Manual allocation of slot usage

classic Classic list List threaded Threaded
7 messages Options
Reply | Threaded
Open this post in threaded view
|

Manual allocation of slot usage

Mu Kong
Hi community,

I'm running an application to consume data from kafka, and process it then put data to the druid.
I wonder if there is a way where I can allocate the data source consuming process evenly across the task manager to maximize the usage of the network of task managers.

So, for example, I have 15 task managers and I set parallelism for the kafka source as 60, since I have 60 partitions in kafka topic.
What I want is flink cluster will put 4 kafka source subtasks on each task manager.

Is that possible? I have gone through the document, the only thing we found is 
cluster.evenly-spread-out-slots
which does exact the opposite of what I want. It will put the subtasks of the same operator onto one task manager as much as possible.
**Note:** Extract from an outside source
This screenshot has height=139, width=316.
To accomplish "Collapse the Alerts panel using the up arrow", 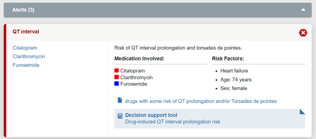I will [x=303, y=10].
So, is some kind of manual resource allocation available?
Thanks in advance!


Best regards,
Mu
Reply | Threaded
Open this post in threaded view
|

Re: Manual allocation of slot usage

Yangze Guo
Hi, Mu,

IIUC, cluster.evenly-spread-out-slots would fulfill your demand. Why
do you think it does the opposite of what you want. Do you run your
job in active mode? If so, cluster.evenly-spread-out-slots might not
work very well because there could be insufficient task managers when
request slot from ResourceManager. This has been discussed in
https://issues.apache.org/jira/browse/FLINK-12122 .


Best,
Yangze Guo

On Tue, Jul 7, 2020 at 5:44 PM Mu Kong <[hidden email]> wrote:

>
> Hi community,
>
> I'm running an application to consume data from kafka, and process it then put data to the druid.
> I wonder if there is a way where I can allocate the data source consuming process evenly across the task manager to maximize the usage of the network of task managers.
>
> So, for example, I have 15 task managers and I set parallelism for the kafka source as 60, since I have 60 partitions in kafka topic.
> What I want is flink cluster will put 4 kafka source subtasks on each task manager.
>
> Is that possible? I have gone through the document, the only thing we found is
>
> cluster.evenly-spread-out-slots
>
> which does exact the opposite of what I want. It will put the subtasks of the same operator onto one task manager as much as possible.
>
> So, is some kind of manual resource allocation available?
> Thanks in advance!
>
>
> Best regards,
> Mu
Reply | Threaded
Open this post in threaded view
|

Re: Manual allocation of slot usage

Mu Kong
Hi, Guo,

Thanks for helping out.

My application has a kafka source with 60 subtasks(parallelism), and we have 15 task managers with 15 slots on each.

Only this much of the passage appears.